--- START ---
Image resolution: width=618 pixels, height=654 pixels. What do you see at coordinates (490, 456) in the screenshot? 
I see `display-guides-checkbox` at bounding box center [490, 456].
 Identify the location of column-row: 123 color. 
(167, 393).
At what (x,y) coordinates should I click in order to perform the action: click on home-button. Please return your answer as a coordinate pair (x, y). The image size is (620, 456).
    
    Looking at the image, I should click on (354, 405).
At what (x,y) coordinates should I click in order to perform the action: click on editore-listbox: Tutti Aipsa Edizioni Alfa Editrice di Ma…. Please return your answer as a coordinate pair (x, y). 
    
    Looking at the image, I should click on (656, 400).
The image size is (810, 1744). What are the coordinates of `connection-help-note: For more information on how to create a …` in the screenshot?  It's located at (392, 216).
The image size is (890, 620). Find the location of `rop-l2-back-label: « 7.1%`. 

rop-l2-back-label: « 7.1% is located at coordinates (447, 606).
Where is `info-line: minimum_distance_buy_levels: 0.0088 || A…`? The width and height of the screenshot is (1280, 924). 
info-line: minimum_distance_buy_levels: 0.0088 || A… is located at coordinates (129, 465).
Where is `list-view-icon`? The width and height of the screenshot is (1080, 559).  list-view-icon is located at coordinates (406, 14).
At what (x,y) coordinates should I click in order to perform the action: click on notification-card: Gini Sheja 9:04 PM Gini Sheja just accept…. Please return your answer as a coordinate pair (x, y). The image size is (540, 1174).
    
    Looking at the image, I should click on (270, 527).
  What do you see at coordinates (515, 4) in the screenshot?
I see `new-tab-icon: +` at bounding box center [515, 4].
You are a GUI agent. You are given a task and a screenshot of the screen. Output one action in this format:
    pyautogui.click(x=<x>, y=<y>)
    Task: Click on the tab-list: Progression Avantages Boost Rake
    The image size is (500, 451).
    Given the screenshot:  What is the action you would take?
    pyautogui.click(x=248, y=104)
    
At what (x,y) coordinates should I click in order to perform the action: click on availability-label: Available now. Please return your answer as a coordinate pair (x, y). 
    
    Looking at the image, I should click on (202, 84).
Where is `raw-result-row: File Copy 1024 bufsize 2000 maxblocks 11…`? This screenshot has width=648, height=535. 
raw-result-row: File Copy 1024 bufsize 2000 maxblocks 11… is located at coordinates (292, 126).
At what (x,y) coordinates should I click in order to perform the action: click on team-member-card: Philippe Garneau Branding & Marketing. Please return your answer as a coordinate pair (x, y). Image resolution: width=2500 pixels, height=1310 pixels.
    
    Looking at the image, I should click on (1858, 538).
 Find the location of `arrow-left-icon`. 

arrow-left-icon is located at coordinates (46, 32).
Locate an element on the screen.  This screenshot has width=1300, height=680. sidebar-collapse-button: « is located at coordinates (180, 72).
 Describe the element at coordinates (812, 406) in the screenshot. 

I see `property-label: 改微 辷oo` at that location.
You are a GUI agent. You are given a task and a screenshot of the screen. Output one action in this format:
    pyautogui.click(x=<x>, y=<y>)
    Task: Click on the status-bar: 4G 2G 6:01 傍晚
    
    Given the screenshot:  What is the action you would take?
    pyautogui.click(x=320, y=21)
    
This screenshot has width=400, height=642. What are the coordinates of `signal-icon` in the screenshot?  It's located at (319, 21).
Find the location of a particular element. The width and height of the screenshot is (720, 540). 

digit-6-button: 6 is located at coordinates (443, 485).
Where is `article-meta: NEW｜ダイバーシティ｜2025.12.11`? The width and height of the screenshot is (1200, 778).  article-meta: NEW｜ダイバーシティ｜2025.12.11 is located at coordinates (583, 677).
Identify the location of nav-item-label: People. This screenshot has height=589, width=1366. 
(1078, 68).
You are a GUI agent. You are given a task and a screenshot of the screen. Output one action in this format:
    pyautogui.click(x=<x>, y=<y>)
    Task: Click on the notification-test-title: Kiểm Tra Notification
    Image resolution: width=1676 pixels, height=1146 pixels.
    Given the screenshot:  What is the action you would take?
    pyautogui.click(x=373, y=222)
--- END ---
Written task » Can you retype the lines between the one holding "pixels, height=1310 pixels." and the one holding "at that location.", inclusive, character for character?

Written answer »
At what (x,y) coordinates should I click in order to perform the action: click on team-member-card: Philippe Garneau Branding & Marketing. Please return your answer as a coordinate pair (x, y). Image resolution: width=2500 pixels, height=1310 pixels.
    
    Looking at the image, I should click on (1858, 538).
 Find the location of `arrow-left-icon`. 

arrow-left-icon is located at coordinates (46, 32).
Locate an element on the screen.  This screenshot has width=1300, height=680. sidebar-collapse-button: « is located at coordinates (180, 72).
 Describe the element at coordinates (812, 406) in the screenshot. 

I see `property-label: 改微 辷oo` at that location.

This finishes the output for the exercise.